Release yourself from the burdens and baggage that came from that relationship. Stop blaming yourself for something that’s out of your control. Try not to entertain the what-ifs and look forward to things you can focus on more instead.
Distancing yourself from social media is a good step. You may get emotional whenever you think of him and visit his social media. You may even have a hard time mentioning his name without breaking out in tears or experiencing a strong wave of sadness and depression. Remember that deleting the person from your phone contacts or social media will somewhat help you in cutting soul ties even though it’s hard.
Understand that God makes you whole, not your Soul Tie
One of the many reasons soul ties become unhealthy and ungodly is that we lose track of who truly completes us. No other person, no matter how in sync you two are, is made to make us whole; only God can and will satisfy us.
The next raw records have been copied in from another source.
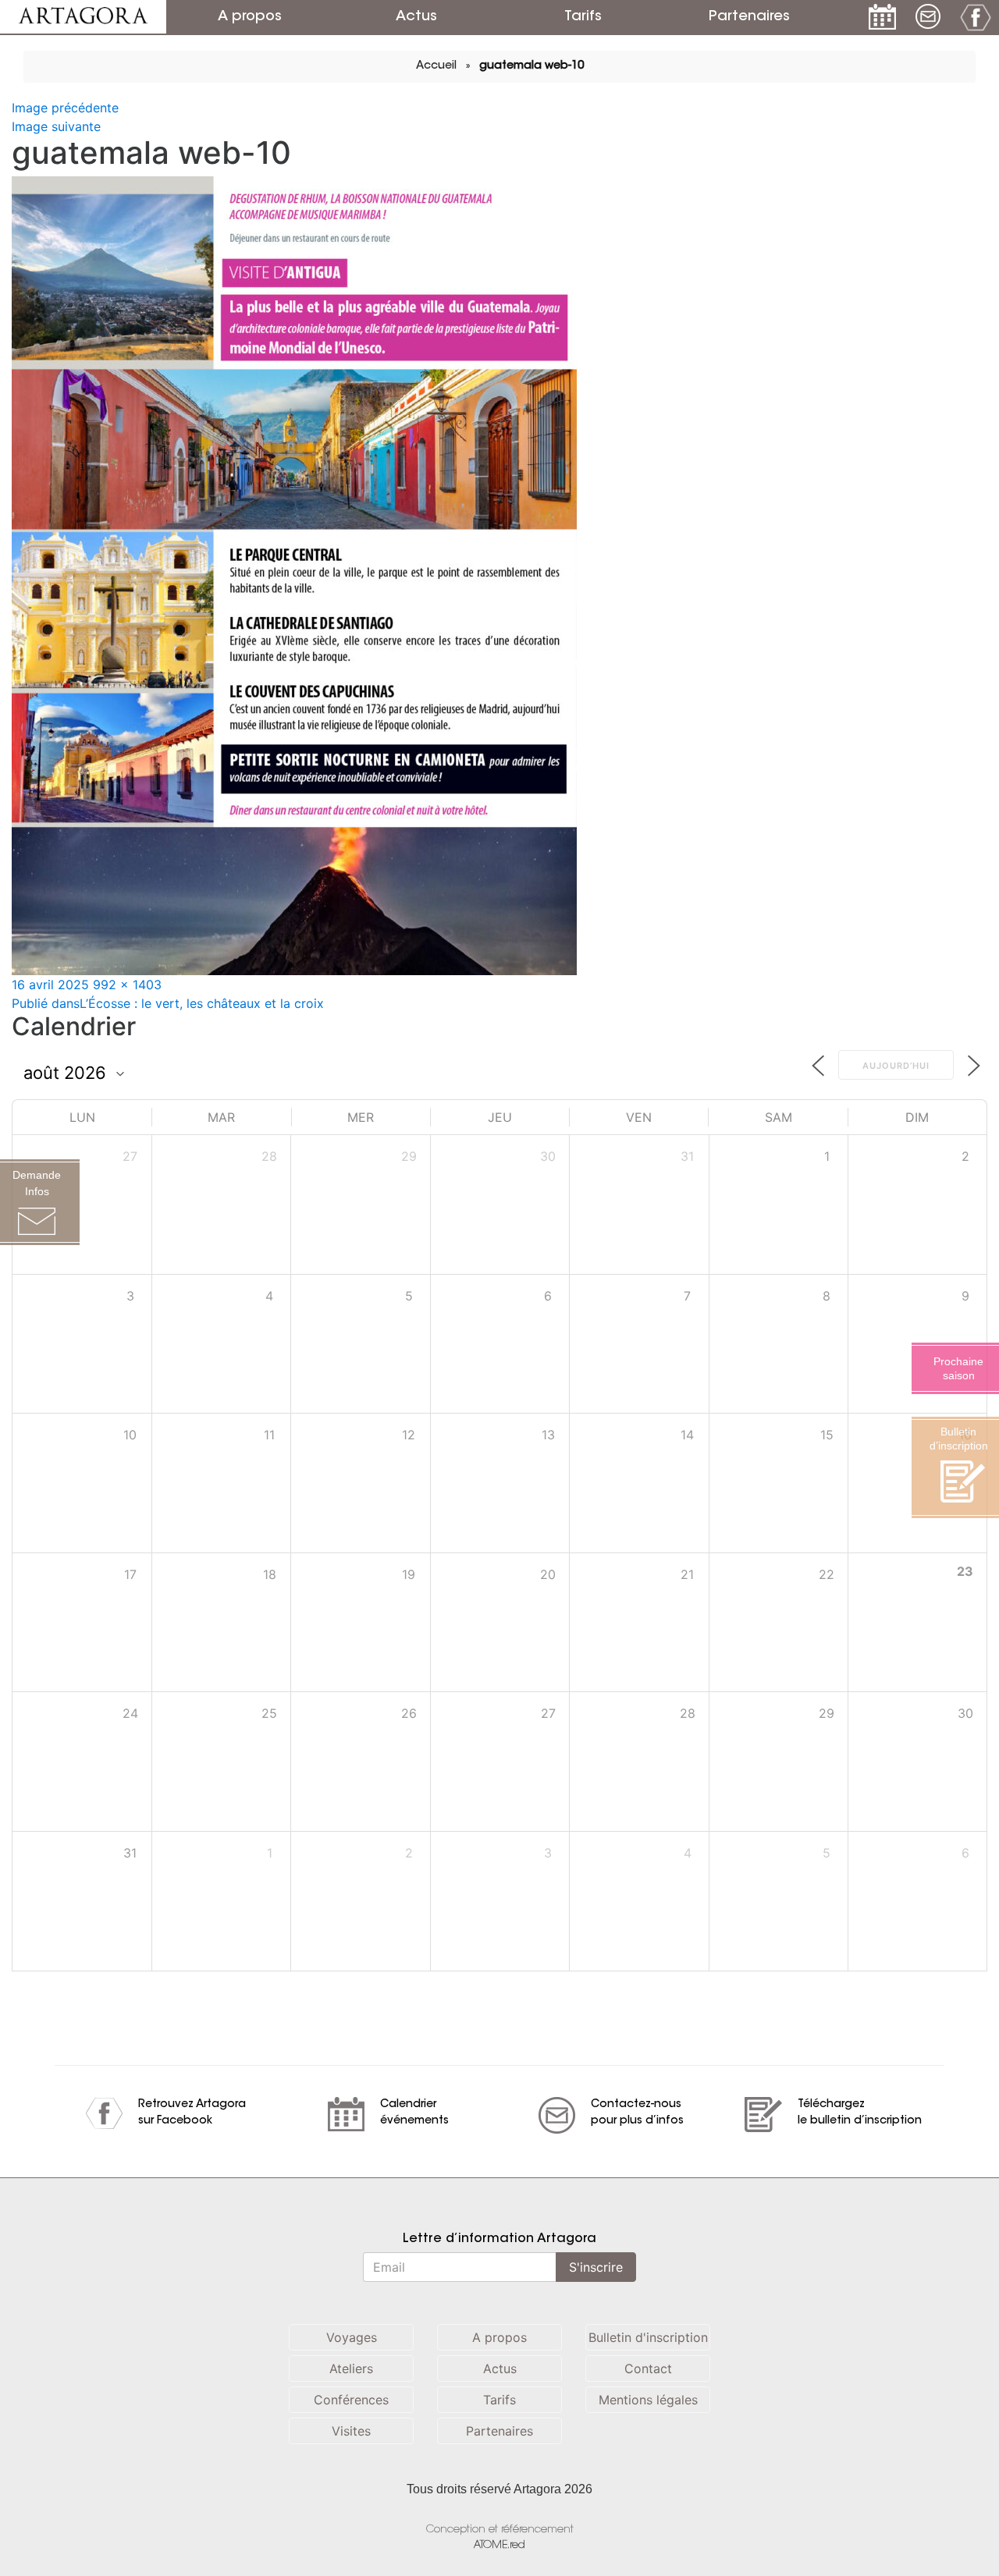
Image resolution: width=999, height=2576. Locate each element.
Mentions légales (648, 2399)
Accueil (436, 66)
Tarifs (583, 17)
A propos (250, 17)
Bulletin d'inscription (648, 2337)
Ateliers (351, 2368)
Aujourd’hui (896, 1065)
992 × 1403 (127, 984)
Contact (648, 2368)
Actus (416, 17)
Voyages (351, 2337)
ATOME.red (499, 2545)
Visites (351, 2431)
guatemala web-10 (531, 66)
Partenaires (749, 17)
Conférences (351, 2399)
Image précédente (65, 107)
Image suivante (56, 126)
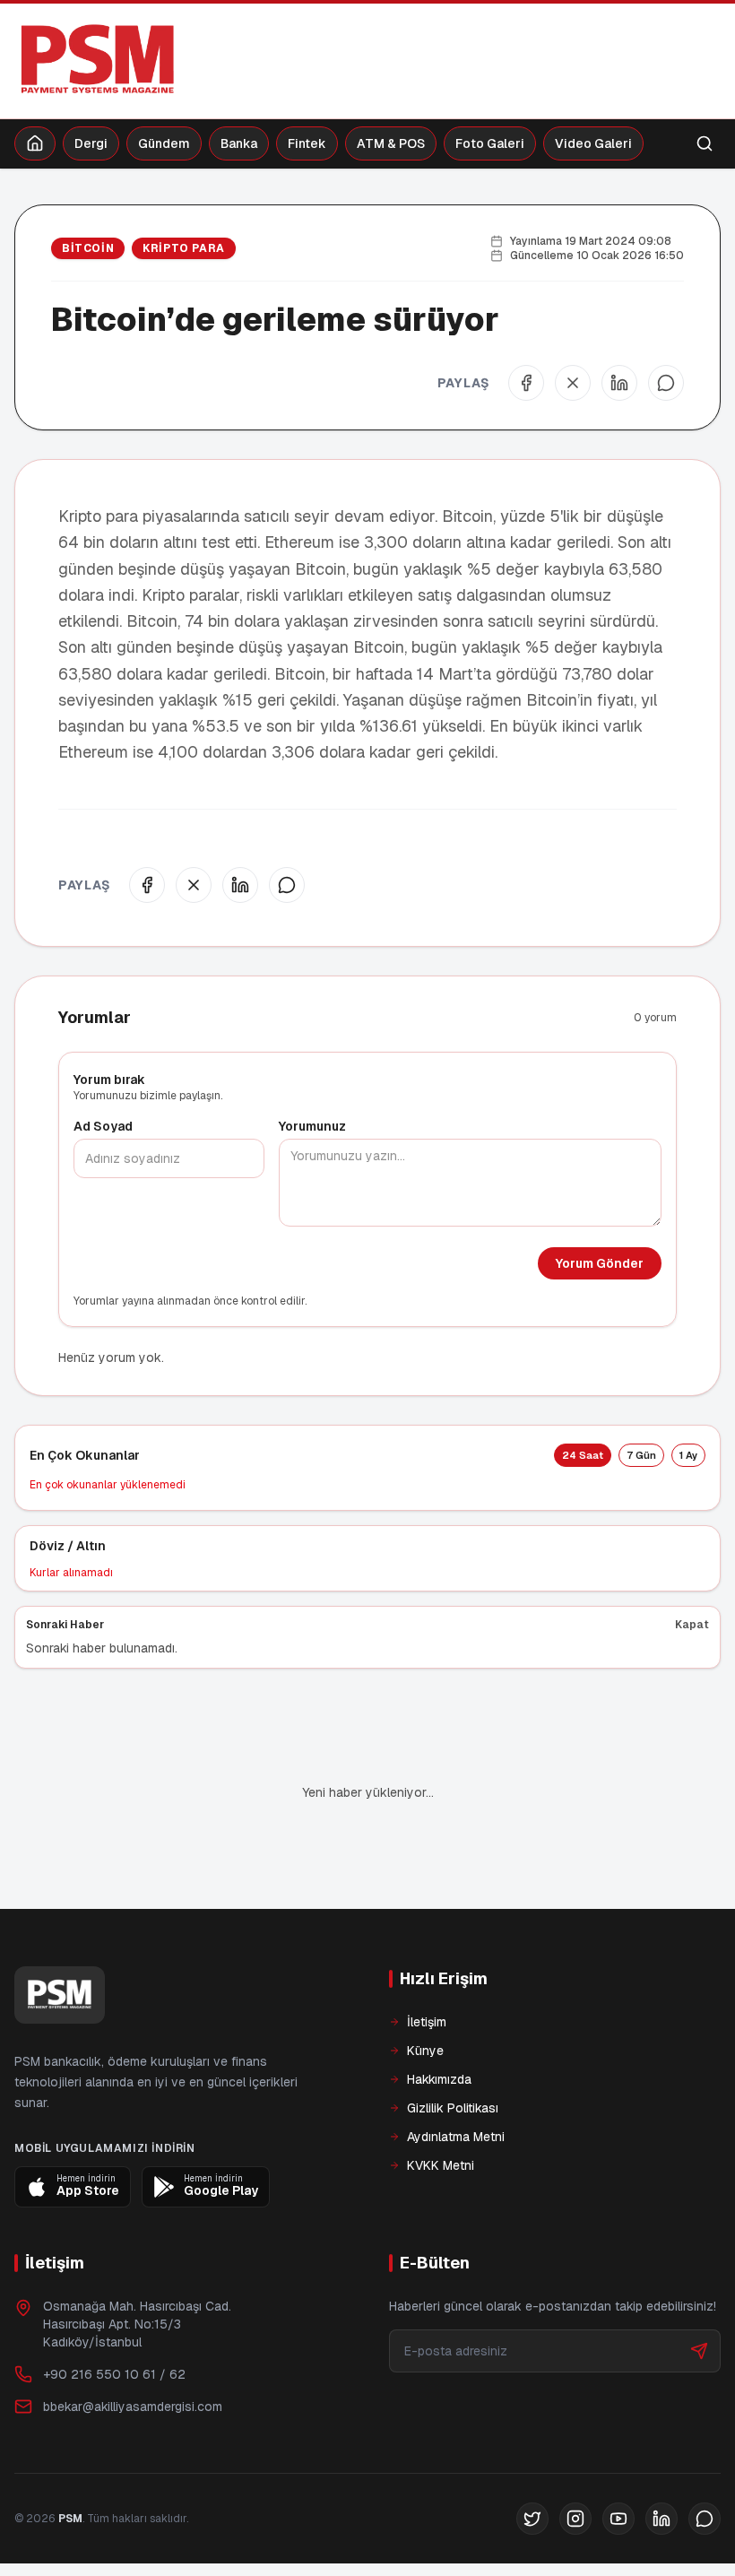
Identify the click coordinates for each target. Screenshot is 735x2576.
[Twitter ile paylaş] (573, 383)
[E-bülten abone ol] (699, 2290)
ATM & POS (391, 143)
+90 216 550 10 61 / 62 (114, 2313)
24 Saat (582, 1455)
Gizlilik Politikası (452, 2047)
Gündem (164, 143)
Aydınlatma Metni (456, 2076)
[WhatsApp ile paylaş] (666, 383)
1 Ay (688, 1455)
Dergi (91, 143)
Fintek (307, 143)
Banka (238, 143)
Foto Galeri (489, 143)
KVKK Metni (440, 2104)
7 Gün (641, 1455)
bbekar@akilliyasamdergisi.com (132, 2345)
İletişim (426, 1961)
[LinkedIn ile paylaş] (619, 383)
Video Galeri (593, 143)
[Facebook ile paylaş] (526, 383)
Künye (425, 1990)
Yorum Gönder (600, 1263)
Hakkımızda (439, 2018)
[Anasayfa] (35, 143)
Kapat (692, 1625)
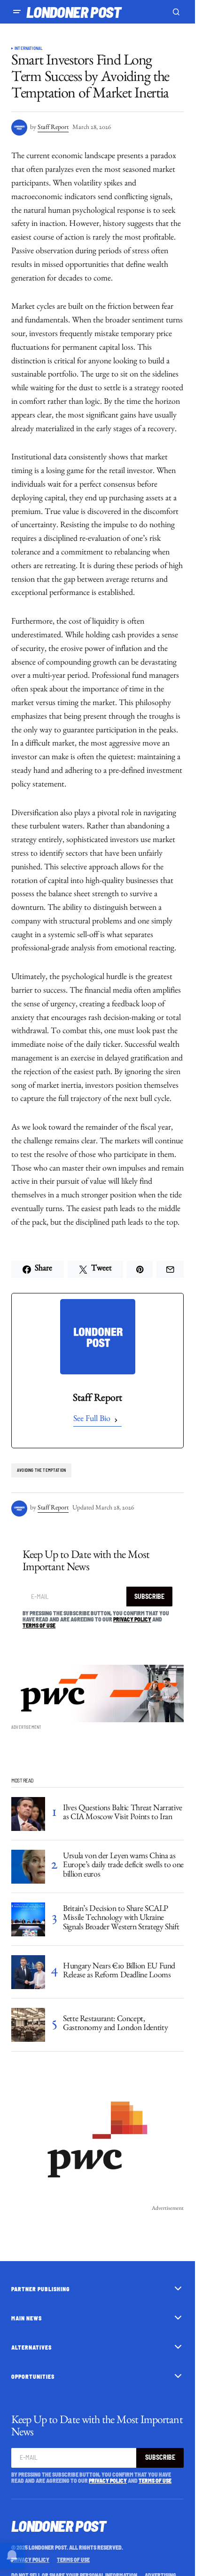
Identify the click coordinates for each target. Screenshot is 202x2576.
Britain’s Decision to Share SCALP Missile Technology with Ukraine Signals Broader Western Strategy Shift (121, 1919)
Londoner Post (73, 12)
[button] (17, 11)
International (28, 48)
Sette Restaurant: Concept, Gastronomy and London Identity (115, 2025)
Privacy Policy (132, 1619)
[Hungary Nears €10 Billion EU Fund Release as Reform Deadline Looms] (28, 1972)
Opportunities (32, 2376)
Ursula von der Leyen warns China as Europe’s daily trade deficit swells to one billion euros (123, 1866)
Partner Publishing (40, 2289)
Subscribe (149, 1596)
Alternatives (31, 2347)
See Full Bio (91, 1420)
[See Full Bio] (116, 1420)
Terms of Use (39, 1625)
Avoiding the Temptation (41, 1470)
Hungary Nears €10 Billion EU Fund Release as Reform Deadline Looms (119, 1972)
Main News (26, 2318)
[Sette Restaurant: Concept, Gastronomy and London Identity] (28, 2025)
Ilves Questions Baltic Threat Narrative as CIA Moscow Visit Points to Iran (122, 1814)
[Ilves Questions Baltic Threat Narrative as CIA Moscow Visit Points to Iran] (28, 1814)
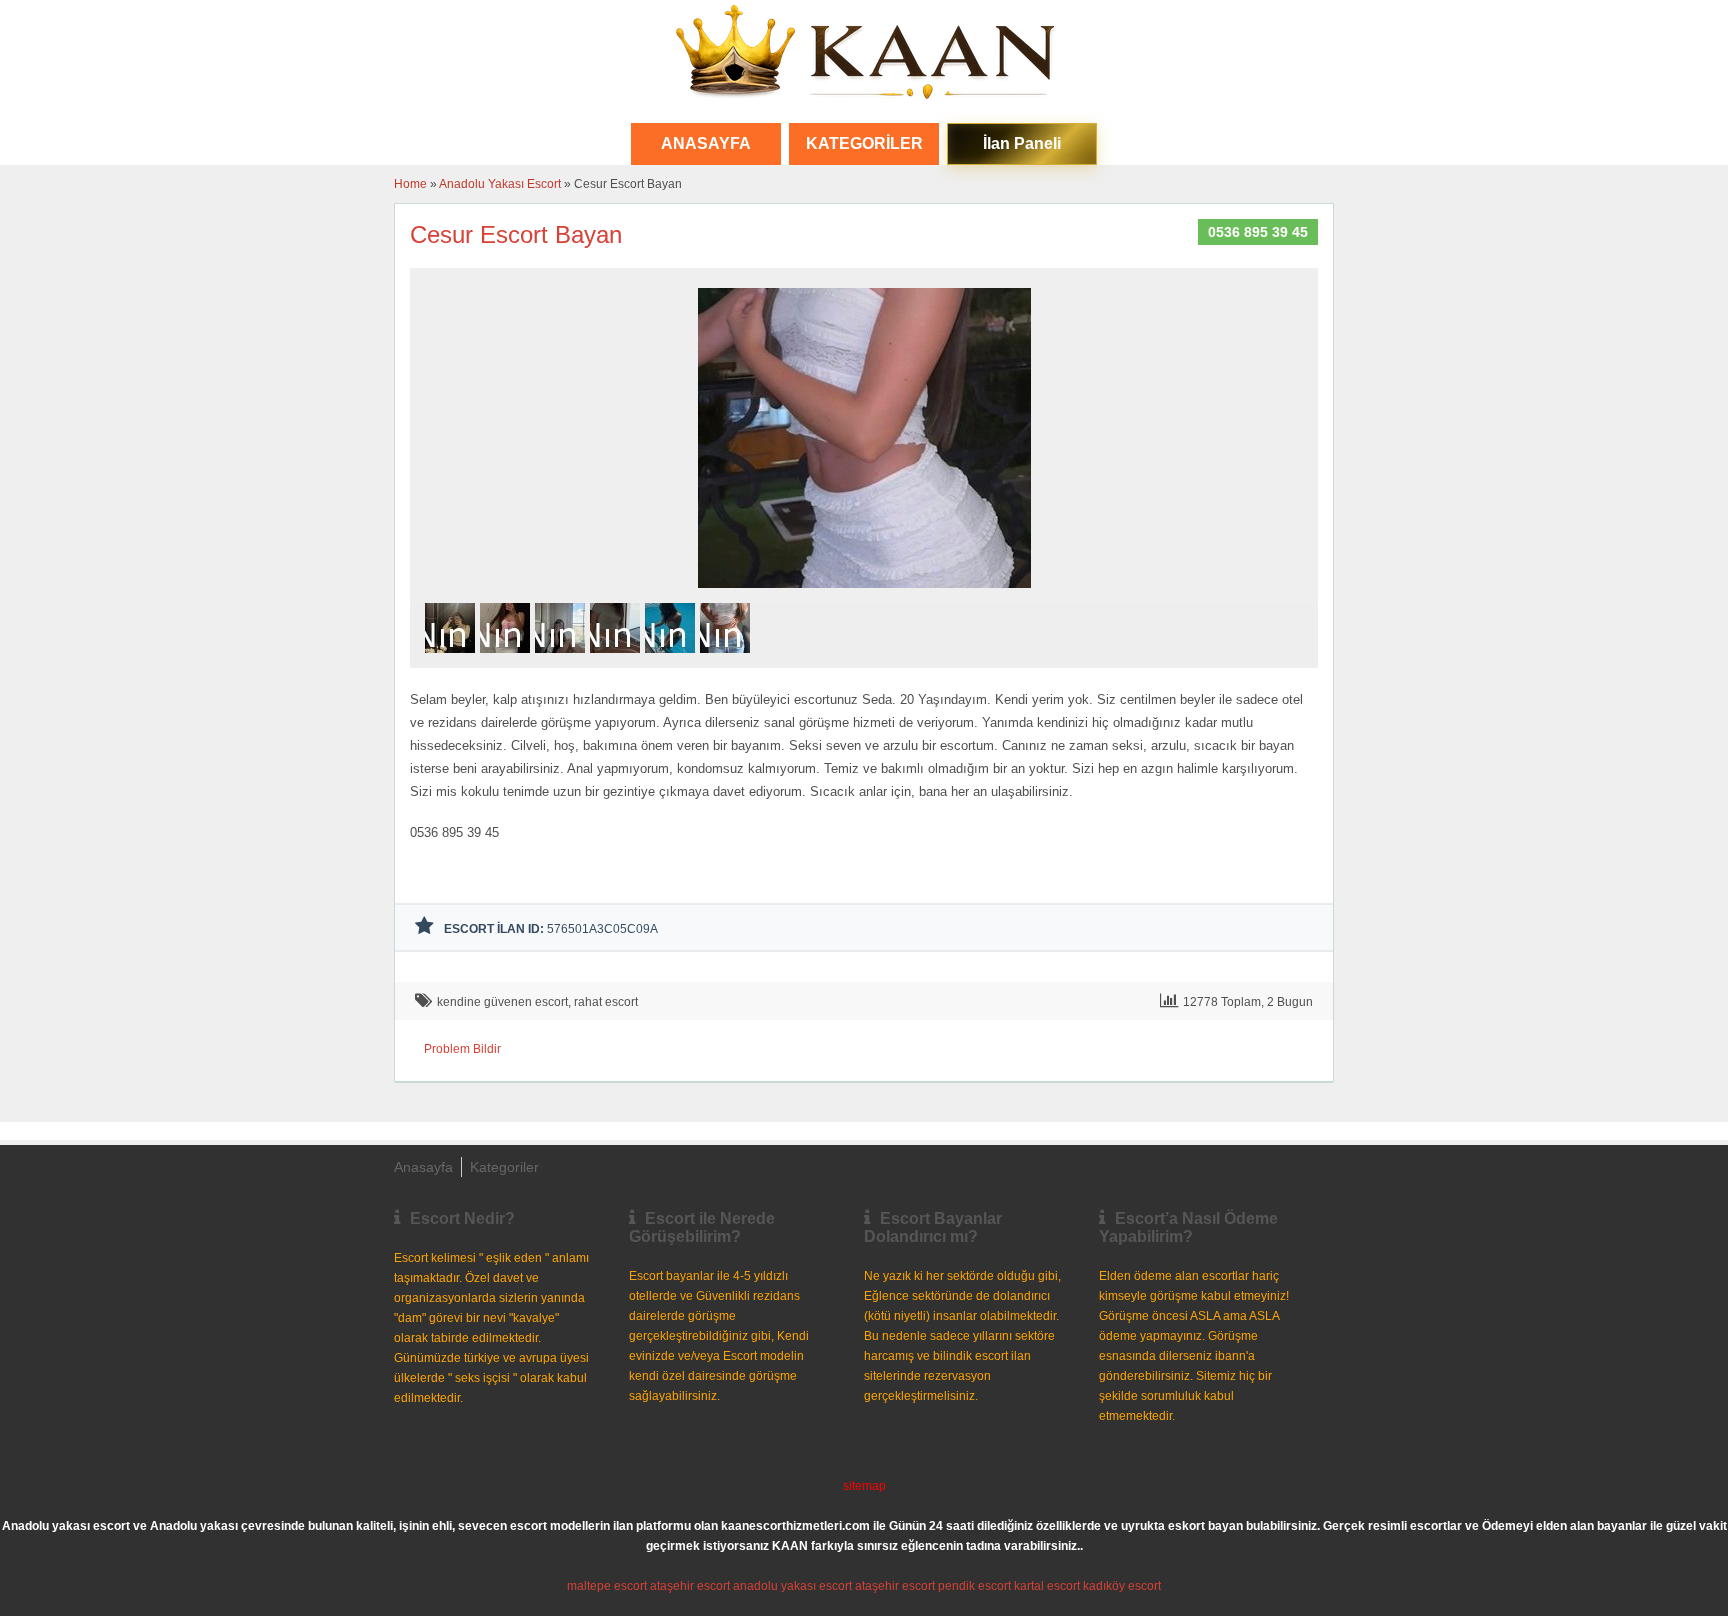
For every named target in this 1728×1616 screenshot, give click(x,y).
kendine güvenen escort (502, 1002)
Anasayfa (423, 1167)
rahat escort (606, 1002)
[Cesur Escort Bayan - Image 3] (562, 659)
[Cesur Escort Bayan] (864, 594)
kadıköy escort (1122, 1586)
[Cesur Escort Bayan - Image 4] (617, 659)
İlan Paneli (1022, 143)
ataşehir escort (690, 1586)
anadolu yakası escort (792, 1586)
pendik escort (974, 1586)
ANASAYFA (706, 143)
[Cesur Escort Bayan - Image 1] (452, 659)
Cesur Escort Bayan (516, 234)
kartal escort (1047, 1586)
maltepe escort (607, 1586)
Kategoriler (864, 143)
Remember, the euphoria in that other person’s soul is just temporary. The contentment we gain from placing God in the center of our everything leaps and bounds better.
Soul ties can be very uplifting when they are mutual, healthy, and godly. Relationships such as these can encourage, guide, and transform a person into the best version of themselves. Religious soul ties are also a big help through our spiritual journey.
But, not all strong connections are good for us. We should be vigilant of people that would be bad for us physically, emotionally, and spiritually. There will be those who only want to manipulate us for their gain; even the Bible has warned us about them. Once you see signs of an unhealthy soul tie, cut the bond and move on from the relationship.
If you find yourself in a healthy soul tie, be a blessing to them as much as they have to you. Help them conquer their fears. Be their support and warn them of the possible harm that comes their way.